L’utilisation de Franglais va indéniablement pointer le bout de son nez, notamment lors des liens techniques avec le langage ou les frameworks et librairies, que ce soit Hibernate, les conventions JavaBeans, Spring Data, etc.
Il faut en réduire l’usage aux seules nécessités techniques. Evidemment ici, tout dépend du langage et des frameworks utilisés…​

On retrouve quelques cas faciles :

  • Les getters/setters : getAccuseReception(), setUtilisateur()

  • Les suffixes des couches : FicheClientRepository, CarteAchatService, UtilisateurController

  • Les méthodes de Repository/DAO (dépendamment de la techno utilisée évidemment, mais Spring Data impose un nommage particulier) : findAllByNomAndAgeAfter()

Quelques exemples de Franglais qui peuvent être évités :
  • assertActiviteObligatoireValide est un contrôle métier peut donc être nommé intégralement en français controlerValiditeActiviteObligatoire.

  • UtilisateurService.findFicheById() (couche Service) aurait dû s’appeler rechercherFicheParId(). La méthode est bien nommée UtilisateurRepository.findFicheById() (couche Repository) à cause des conventions Spring Data JPA.

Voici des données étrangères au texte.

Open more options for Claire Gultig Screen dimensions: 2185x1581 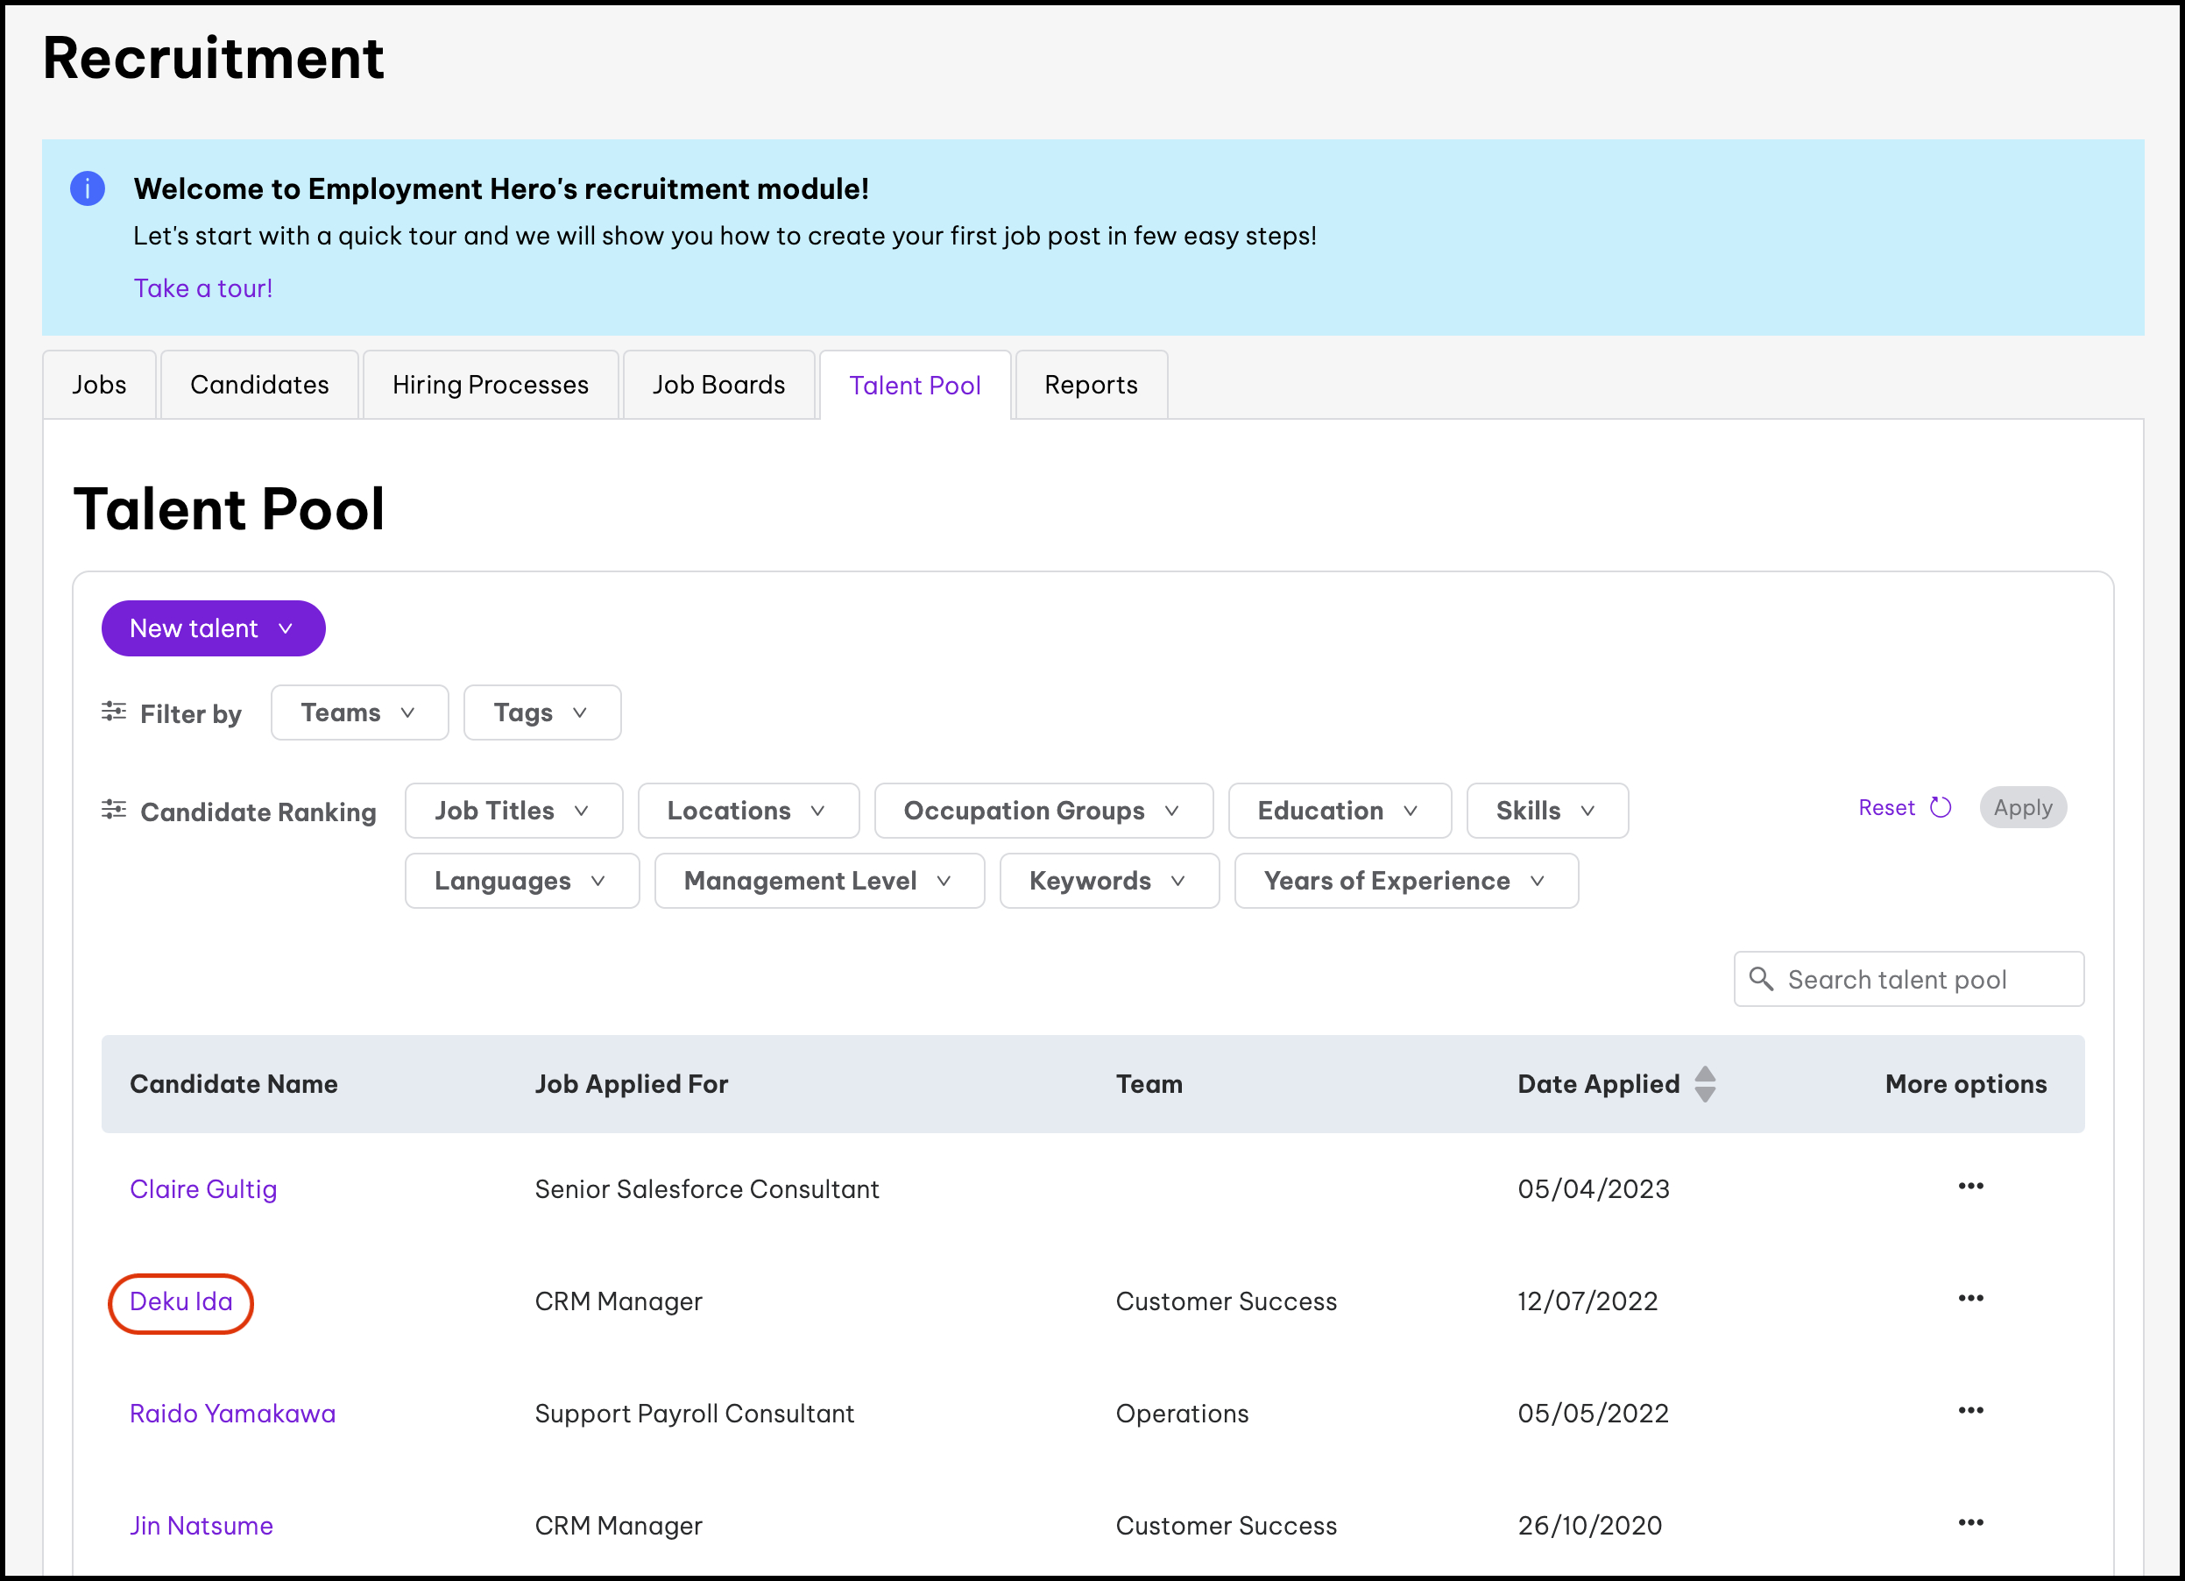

Mais tous ces cas de figure ne sont pas aussi simple : Des cas plus complexes se recontrent pour la gestion de Cache (des objets metiers sont en cache, mais la brique de gestion de cache est purement technique), le mapping (au sens large JSON, ORM, bean-bean, etc), la gestion de la sécurité (droits/habilitation), l’intégration de flux, le rejeu, le messaging, etc..

Il n’y a malheureusement pas de formule magique ici et pour ces cas, le Franglais semble inévitable…​

Garder à l’esprit une règle : L’important est de rester cohérent pour faciliter la lisibilité du code.
Ca veut dire cohérent :

  • avec le code existant : vérifier ce qui a déjà été fait et se calquer sur l’existant.

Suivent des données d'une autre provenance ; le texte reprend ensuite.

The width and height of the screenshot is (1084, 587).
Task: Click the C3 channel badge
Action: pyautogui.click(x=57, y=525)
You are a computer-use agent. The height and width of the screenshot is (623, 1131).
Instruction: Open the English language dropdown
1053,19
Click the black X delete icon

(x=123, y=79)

  • avec soi-même : vérifier que les nommages soient bien cohérents dans les différentes portions du code qui viennent d’être écrite ?

Quelques exemples de Franglais inévitables :

  • reindexAllEmploye() : la brique de recherche full-text est une brique purement technique (en anglais donc), mais l’entité indexée est nommée en français partout ailleurs dans le reste de l’application. Ici le franglais semble inevitable…​

  • JwtClaims buildClaims(Utilisateur utilisateur) : la brique de sécurité en place de forger un token JWT (en anglais donc) s’appuie sur une Entité Utilisateur en français…​

Conclusion

En quelques points :

  • Imposer absolument l’anglais n’a pas forcément toujours du sens : il faut savoir s’adapter au contexte de l’entreprise (ou du projet) et s’adapter au niveau linguistique de l’équipe présente et future (pensez à la maintenance future de l’application!).

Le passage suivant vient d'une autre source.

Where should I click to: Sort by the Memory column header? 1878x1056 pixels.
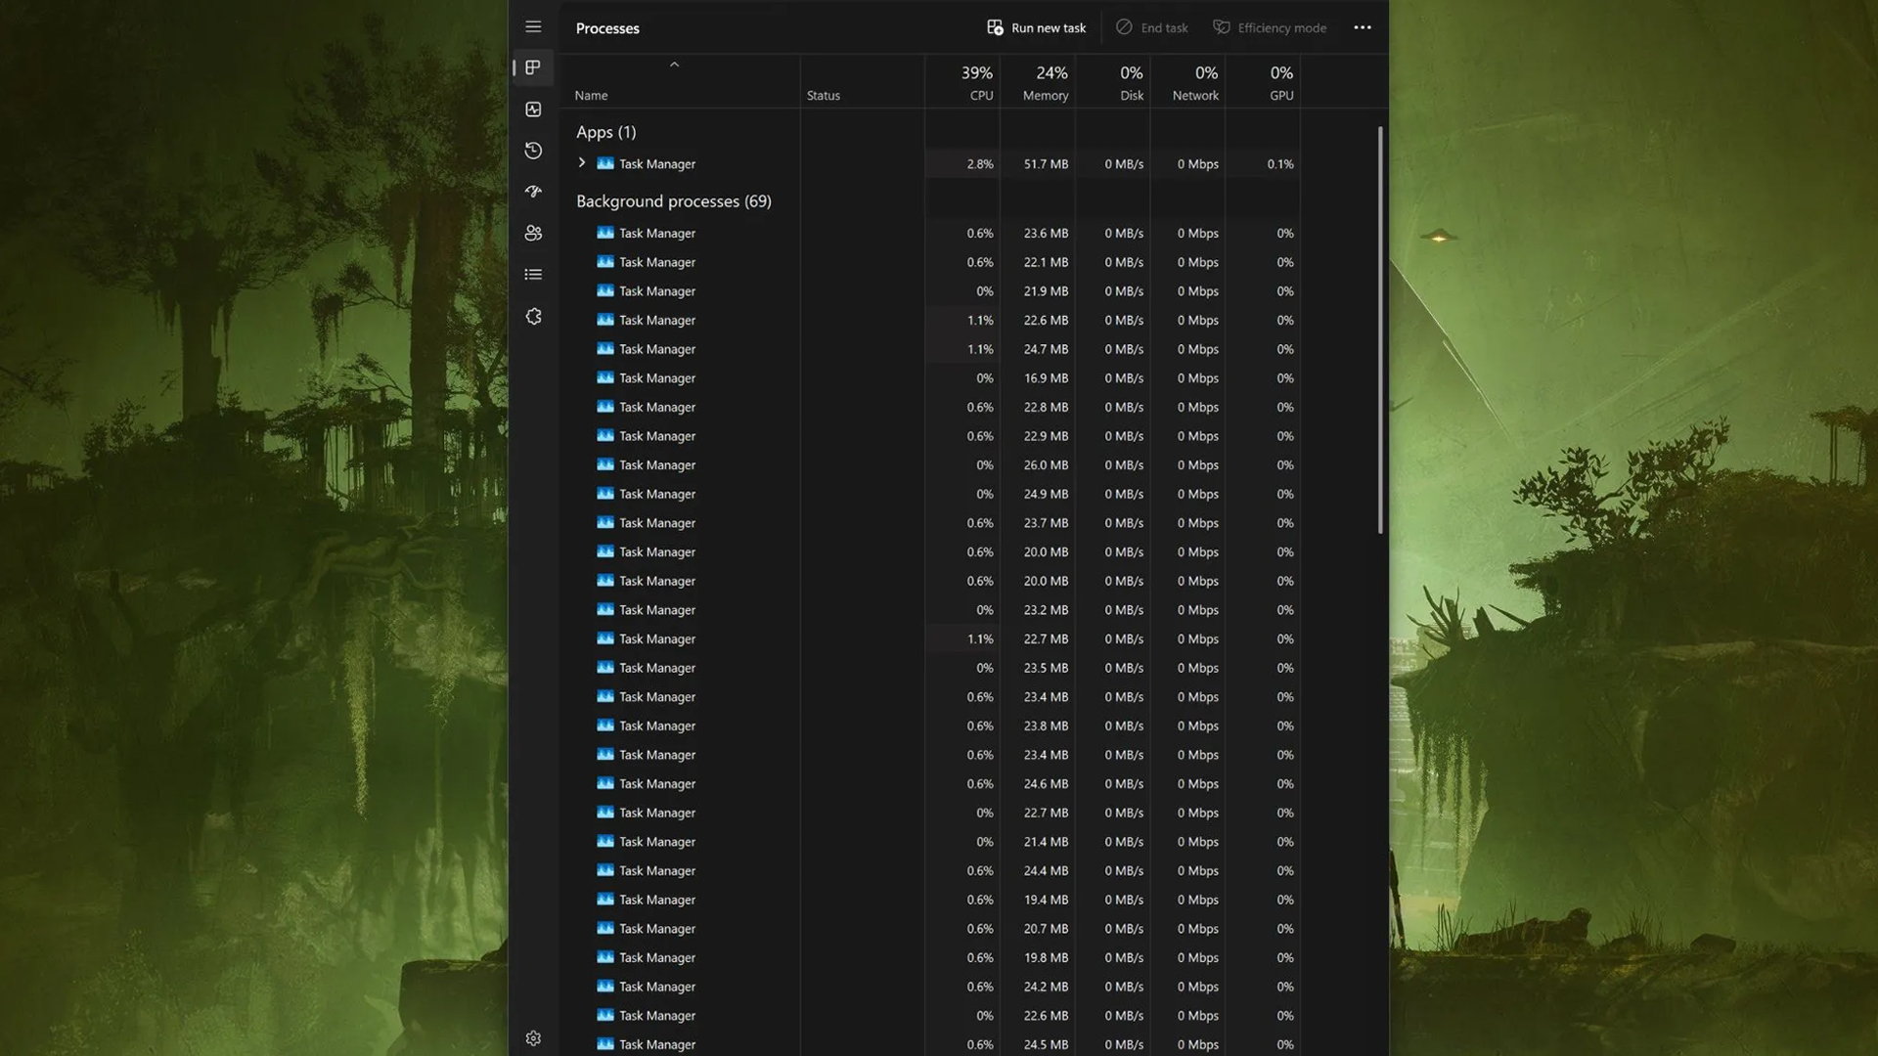pos(1045,82)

  • Développer une application en Français, c’est s’exposer obligatoirement à du code en Franglais. Quoi qu’on fasse on ne pourra pas y échapper. Il faut l’accepter.

  • Il faut s’autoriser de la souplesse et ne pas vouloir tout traduire. Il faut avoir conscience des frontières :

    • Les termes techniques doivent rester en Anglais conformément aux conventions attendues par les langages/librairies/frameworks.

    • Les termes Métier doivent rester en Français pour assurer une cohérence lors des échanges avec le PO, BA et utilisateurs.

  • Une traduction (dans un sens ou dans l’autre) risque de réduire la compréhension par l’ensemble des membres du projet.

  • Une des clés de la maintenabilité est d’être cohérent sur l’application: Imposez-vous des règles pour les différentes typologies de fichiers et partagez-les entre développeurs.